American Ice Co. v. Eastern Trust Co. - 188 U.S. 626 (1903)
U.S. Supreme Court
American Ice Co. v. Eastern Trust Co., 188 U.S. 626 (1903)
American Ice Co. v. Eastern Trust and Banking Company
Argued December 2, 1902
Decided February 23, 1903
188 U.S. 626
APPEAL FROM THE COURT OF APPEALS
OF THE DISTRICT OF COLUMBIA
Although, as held in Farmers' Loan & Trust Company v. Penn Plate Glass Company, 186 U. S. 434, a covenant in a mortgage to keep the property insured does not run with the land so that an actual grantee taking subject to the mortgage comes under a primary obligation to insure, the case is different, under the peculiar language of the covenant contained in the mortgage herein, and where the mortgagor, after failing to insure in accordance with the covenant, transfers the property to a voluntary assignee. In such case, the insurance taken out by the assignee, who stands in the shoes of the assignor, must be assumed to be taken out in fulfillment of the mortgagor's covenant, and, in the event of loss, the amount collected under the policies inures to the benefit of the mortgagee, and cannot be retained by the assignee as representing his interest or that of general unsecured creditors in the equity of the property.
The appellee herein was the complainant in the court of original jurisdiction and commenced its suit in the Supreme Court of the District of Columbia to foreclose a mortgage executed
by the American Ice Company, one of the appellants, to the appellee as trustee, etc.
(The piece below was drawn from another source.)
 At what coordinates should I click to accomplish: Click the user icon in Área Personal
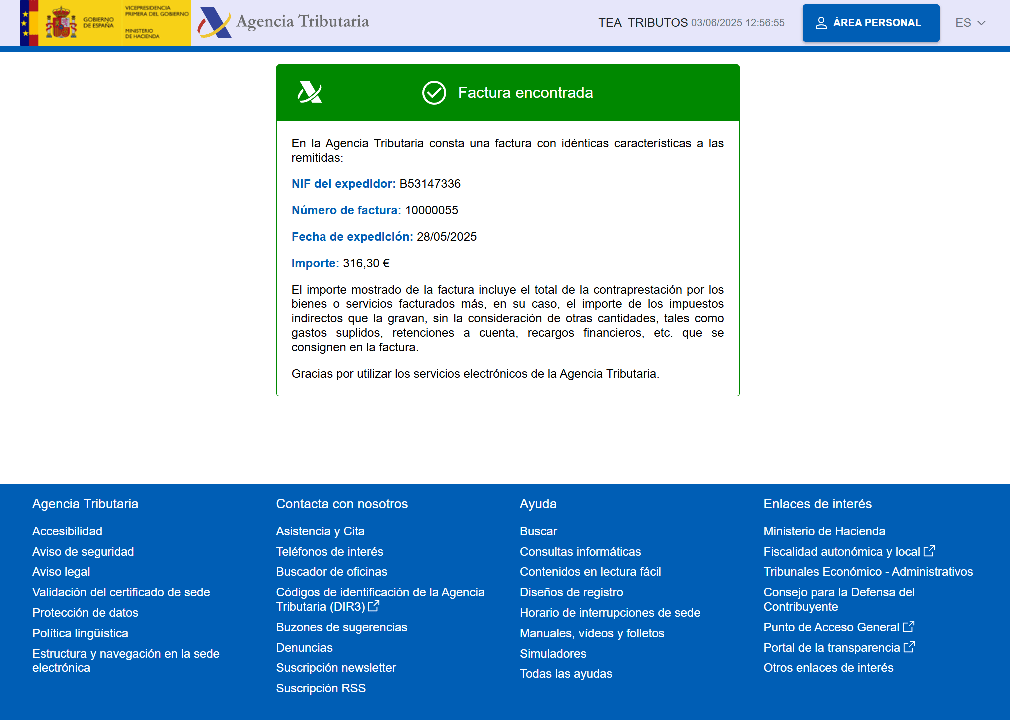coord(821,23)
Judgment of foreclosure was entered, from which an appeal was taken to the Court of Appeals of the District, where it was modified by reducing the amount of the indebtedness found due by the trial court and secured by the mortgage, and, as so modified, the judgment was affirmed. 17 App.D.C. 428, also reported on former hearing in the Court of Appeals, 14 App.D.C. 304. Another phase of the controversy appears in 6 App.D.C. 375, and 169 U. S. 169 U.S. 295.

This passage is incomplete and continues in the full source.